◆ **TASK DETAILS**
How would the items read, from the line that contains "Where should I" through the line that contains "pos(439,368)", inclusive, if you renamed "Task" to "Instruction" and left everything else unchanged? Omit the pictures from your answer.

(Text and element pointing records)
* * * * * * *

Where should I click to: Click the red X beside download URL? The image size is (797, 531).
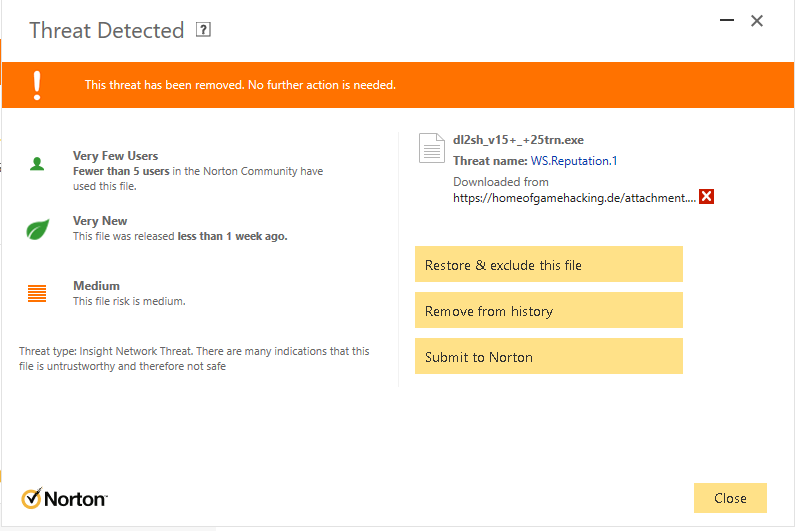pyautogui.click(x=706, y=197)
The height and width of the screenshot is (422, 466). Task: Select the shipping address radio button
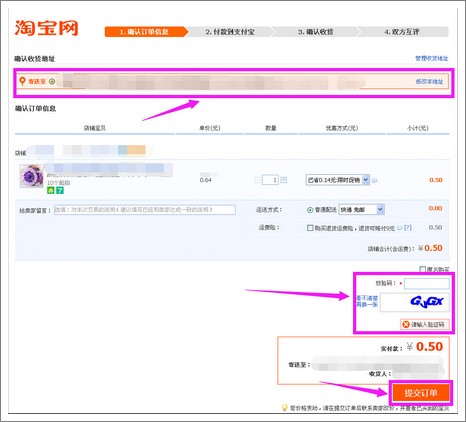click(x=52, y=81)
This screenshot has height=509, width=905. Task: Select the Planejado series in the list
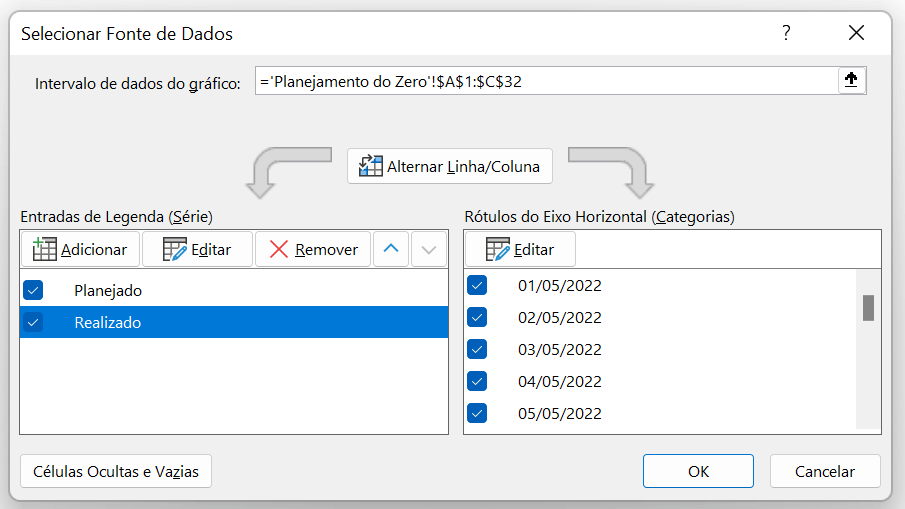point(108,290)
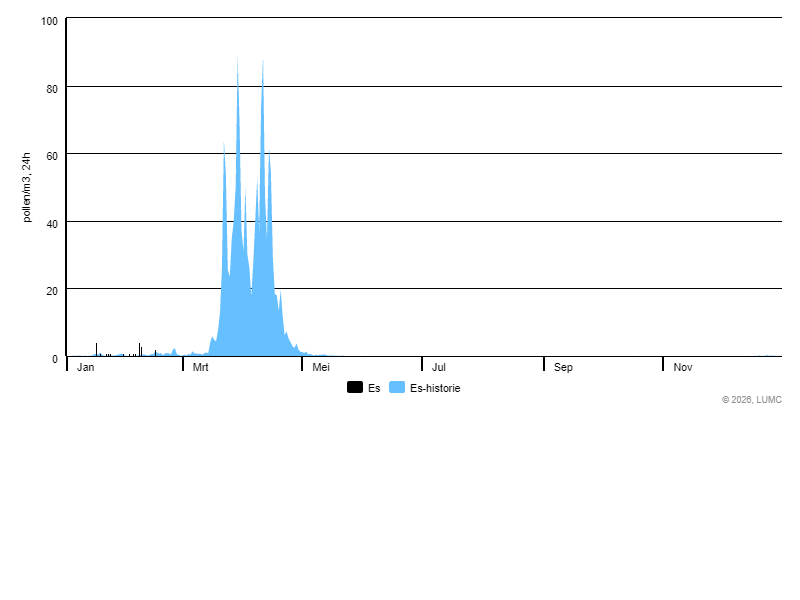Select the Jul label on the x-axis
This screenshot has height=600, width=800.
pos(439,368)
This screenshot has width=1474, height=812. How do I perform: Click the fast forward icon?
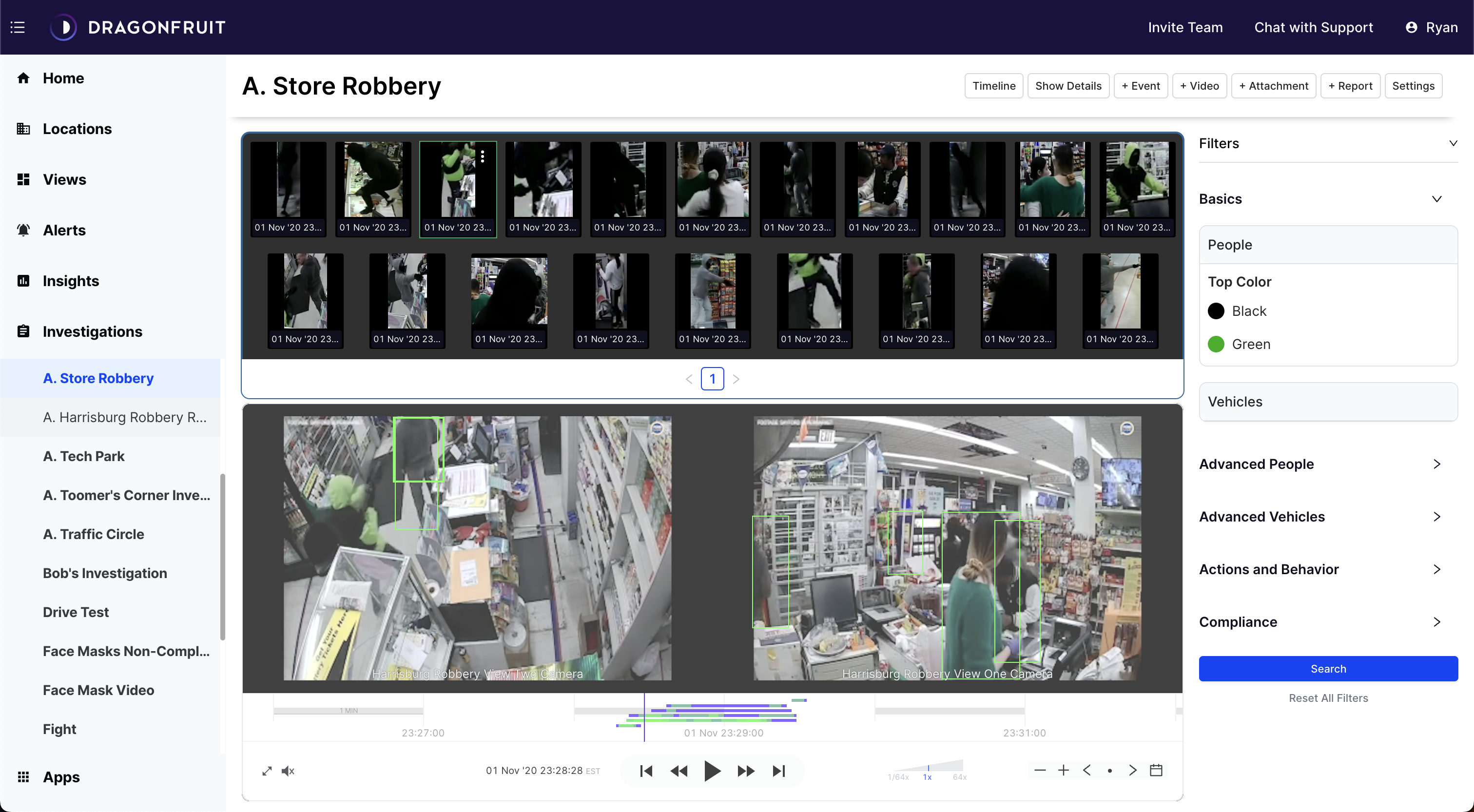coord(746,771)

* * * * * * *

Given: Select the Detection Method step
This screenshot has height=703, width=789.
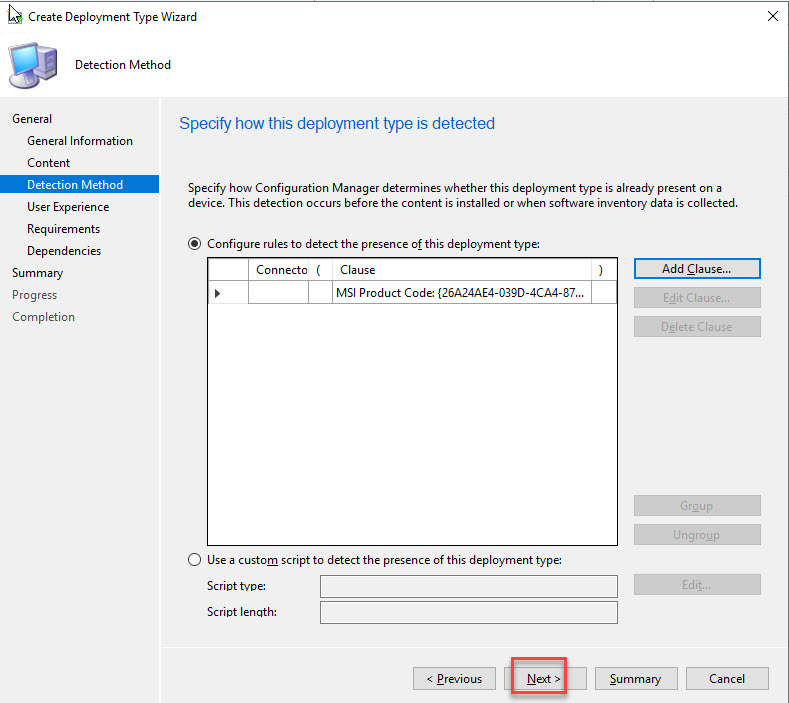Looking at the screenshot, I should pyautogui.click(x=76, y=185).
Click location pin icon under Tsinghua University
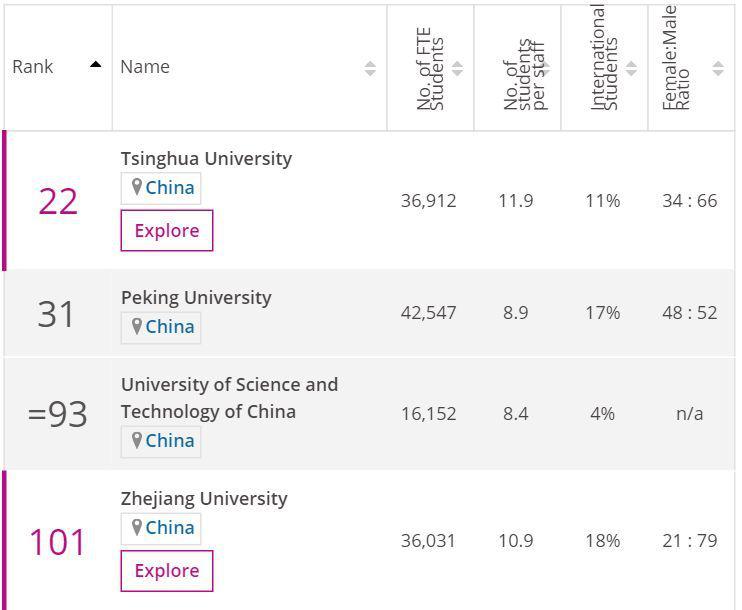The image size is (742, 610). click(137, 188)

* * * * * * *

◆ **WRITTEN REPLY**
Where should I click to: Click the red X beside download URL? The image size is (797, 531).
pyautogui.click(x=706, y=197)
The height and width of the screenshot is (422, 466). Instruction: Select the shipping address radio button
click(x=52, y=81)
This screenshot has height=509, width=905. Instruction: Select the Planejado series in the list
point(108,290)
Select the Jul label on the x-axis
This screenshot has height=600, width=800.
pos(439,368)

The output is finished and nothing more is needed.